*Entries taken from a collection*:

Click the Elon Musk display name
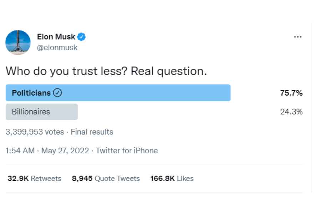This screenshot has height=214, width=321. pos(55,36)
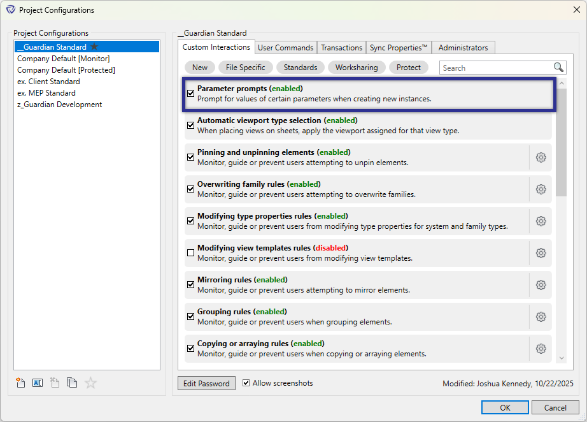Click the star favorite icon below the list
587x422 pixels.
pyautogui.click(x=90, y=382)
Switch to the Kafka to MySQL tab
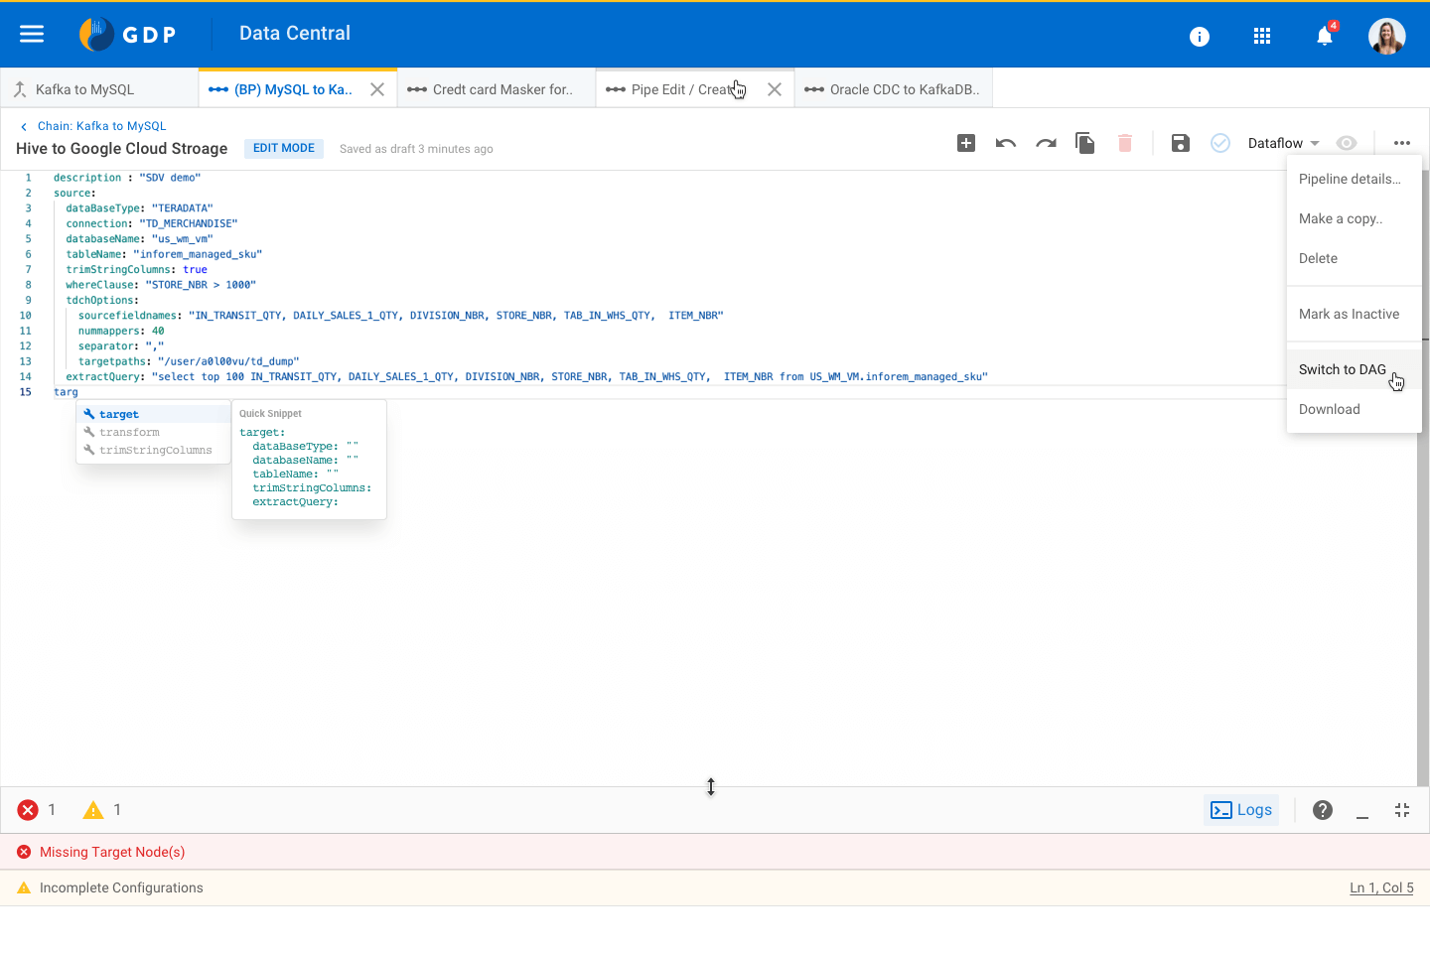Viewport: 1430px width, 953px height. [x=84, y=87]
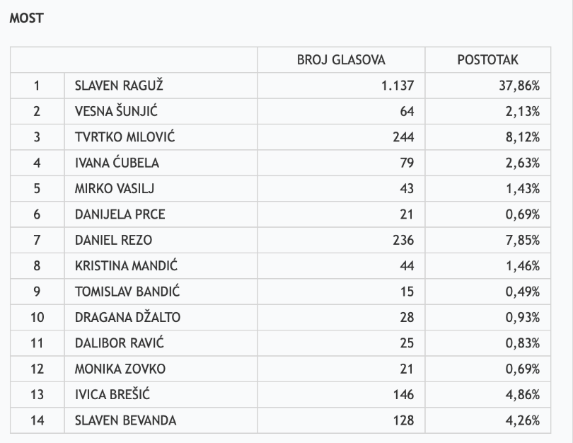Click KRISTINA MANDIĆ in the list
The image size is (573, 443).
pyautogui.click(x=126, y=266)
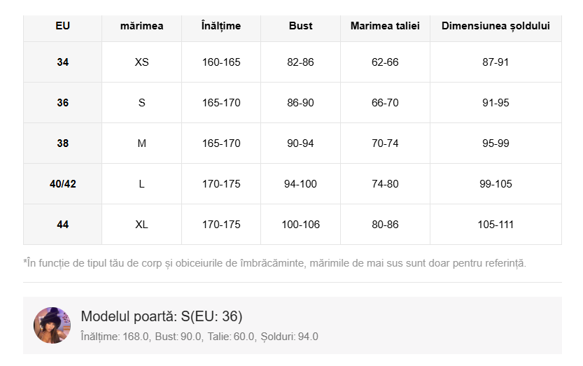Screen dimensions: 583x366
Task: Click the EU column header
Action: 63,26
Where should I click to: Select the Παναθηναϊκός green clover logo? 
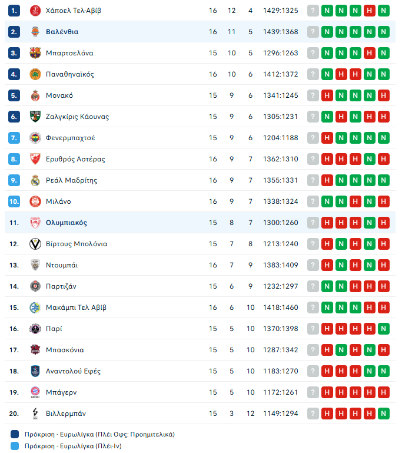click(x=35, y=74)

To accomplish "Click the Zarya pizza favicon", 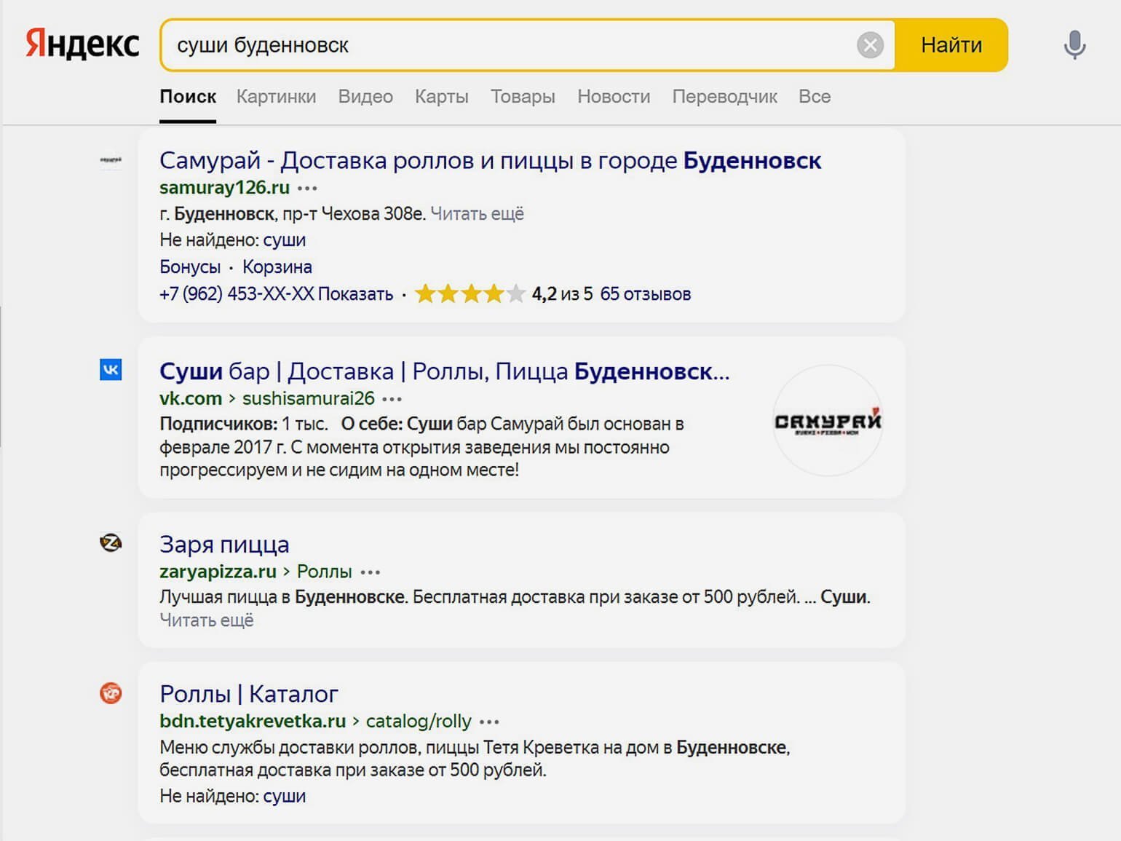I will (111, 543).
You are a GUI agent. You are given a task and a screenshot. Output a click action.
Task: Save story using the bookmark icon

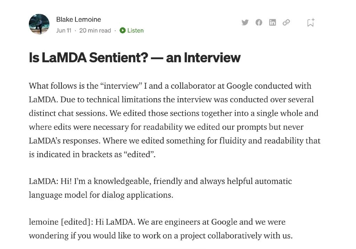click(x=310, y=23)
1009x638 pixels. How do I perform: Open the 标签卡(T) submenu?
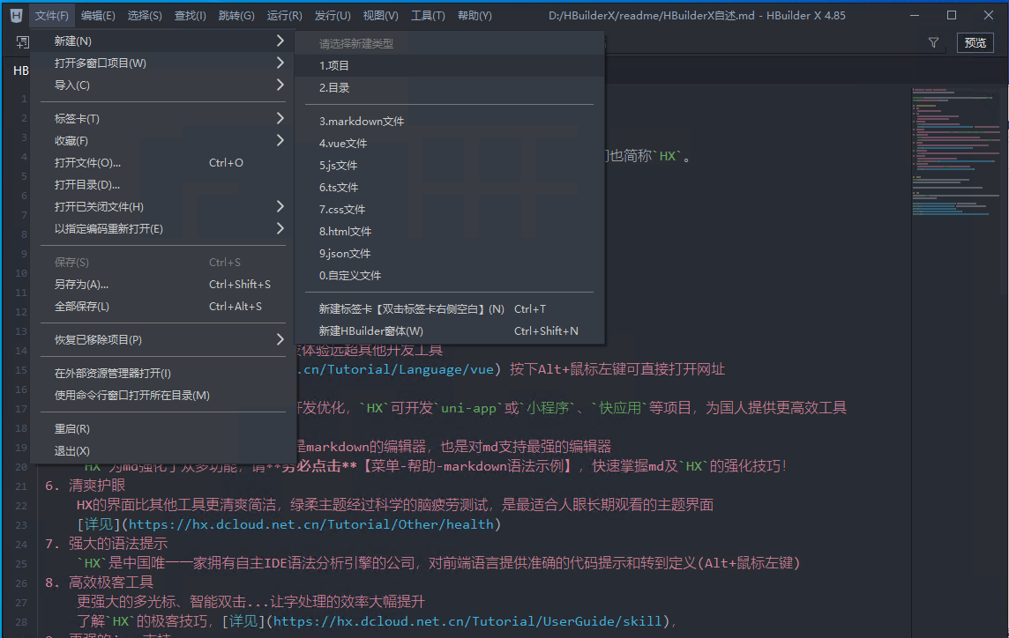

*Your goal*: Exactly the lines from the line that contains "You are a GUI" through the last line above, and no other lines, must be output, with pictures excluded.

*Final answer*:
You are a GUI agent. You are given a task and a screenshot. Output a click action.
Task: Save story using the bookmark icon

click(x=310, y=23)
1009x638 pixels. How do I perform: Open the 标签卡(T) submenu?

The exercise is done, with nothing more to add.